L’incontro vuole esplorare come queste realtà contribuiscano a informare e coinvolgere i cittadini in un momento in cui l’attenzione dei media mainstream si concentra sempre più su dinamiche nazionali o globali. Al centro del dibattito ci saranno temi cruciali come il rapporto con il pubblico, la sostenibilità economica dei progetti editoriali e la difesa dell’indipendenza giornalistica.

Attraverso il racconto di esperienze concrete, il panel metterà in evidenza come i media locali possano dare spazio a storie spesso trascurate dai grandi circuiti dell’informazione, affrontando questioni come i diritti dei lavoratori, le marginalità sociali e le disuguaglianze economiche presenti nei territori.

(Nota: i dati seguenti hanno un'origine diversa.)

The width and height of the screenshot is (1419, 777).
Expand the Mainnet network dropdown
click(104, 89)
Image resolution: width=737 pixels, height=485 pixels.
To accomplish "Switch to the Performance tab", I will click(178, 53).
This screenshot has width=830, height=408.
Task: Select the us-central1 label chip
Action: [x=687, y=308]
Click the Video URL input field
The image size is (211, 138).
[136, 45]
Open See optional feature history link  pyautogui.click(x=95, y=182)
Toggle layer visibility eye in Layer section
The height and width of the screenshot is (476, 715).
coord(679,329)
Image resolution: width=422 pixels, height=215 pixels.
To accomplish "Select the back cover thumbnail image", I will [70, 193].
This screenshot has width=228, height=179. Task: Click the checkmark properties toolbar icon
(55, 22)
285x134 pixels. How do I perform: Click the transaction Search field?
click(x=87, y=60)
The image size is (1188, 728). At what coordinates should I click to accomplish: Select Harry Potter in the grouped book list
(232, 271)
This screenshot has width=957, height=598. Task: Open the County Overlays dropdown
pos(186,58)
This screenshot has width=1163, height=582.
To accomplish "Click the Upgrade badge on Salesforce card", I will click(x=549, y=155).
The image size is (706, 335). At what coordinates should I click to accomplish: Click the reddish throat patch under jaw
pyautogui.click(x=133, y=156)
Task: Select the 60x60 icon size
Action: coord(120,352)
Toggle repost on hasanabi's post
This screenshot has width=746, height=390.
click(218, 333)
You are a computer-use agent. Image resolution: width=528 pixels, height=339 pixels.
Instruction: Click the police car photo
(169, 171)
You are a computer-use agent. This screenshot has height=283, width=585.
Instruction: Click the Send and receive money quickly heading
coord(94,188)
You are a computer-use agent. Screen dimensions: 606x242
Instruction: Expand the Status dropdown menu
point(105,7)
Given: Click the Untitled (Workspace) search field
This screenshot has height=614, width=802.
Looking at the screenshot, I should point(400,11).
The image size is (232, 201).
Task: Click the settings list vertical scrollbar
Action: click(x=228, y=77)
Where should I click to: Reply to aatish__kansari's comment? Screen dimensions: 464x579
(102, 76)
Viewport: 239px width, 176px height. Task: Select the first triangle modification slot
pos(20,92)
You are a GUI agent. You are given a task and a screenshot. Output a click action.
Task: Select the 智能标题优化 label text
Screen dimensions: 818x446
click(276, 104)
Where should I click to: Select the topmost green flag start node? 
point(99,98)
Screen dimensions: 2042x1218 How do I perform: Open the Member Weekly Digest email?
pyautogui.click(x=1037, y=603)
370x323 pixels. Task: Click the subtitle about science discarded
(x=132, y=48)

Un festival europeo dedicato alla libertà dei media

Il Voices Festival nasce con l’obiettivo di promuovere un confronto europeo sul futuro del giornalismo e sulla difesa della libertà dei media, un tema sempre più centrale nel dibattito pubblico.

In un contesto in cui l’ecosistema informativo è attraversato da profonde trasformazioni, l’iniziativa invita giornalisti, istituzioni e cittadini a “riscrivere insieme il finale”, immaginando nuove forme di informazione capaci di rispondere alle sfide del presente.

L’appuntamento è quindi a Firenze, dal 10 al 12 marzo al Teatro del Maggio Musicale Fiorentino, per tre giorni di incontri dedicati al valore del giornalismo, al pluralismo dell’informazione e al ruolo dei media nella costruzione di una società democratica.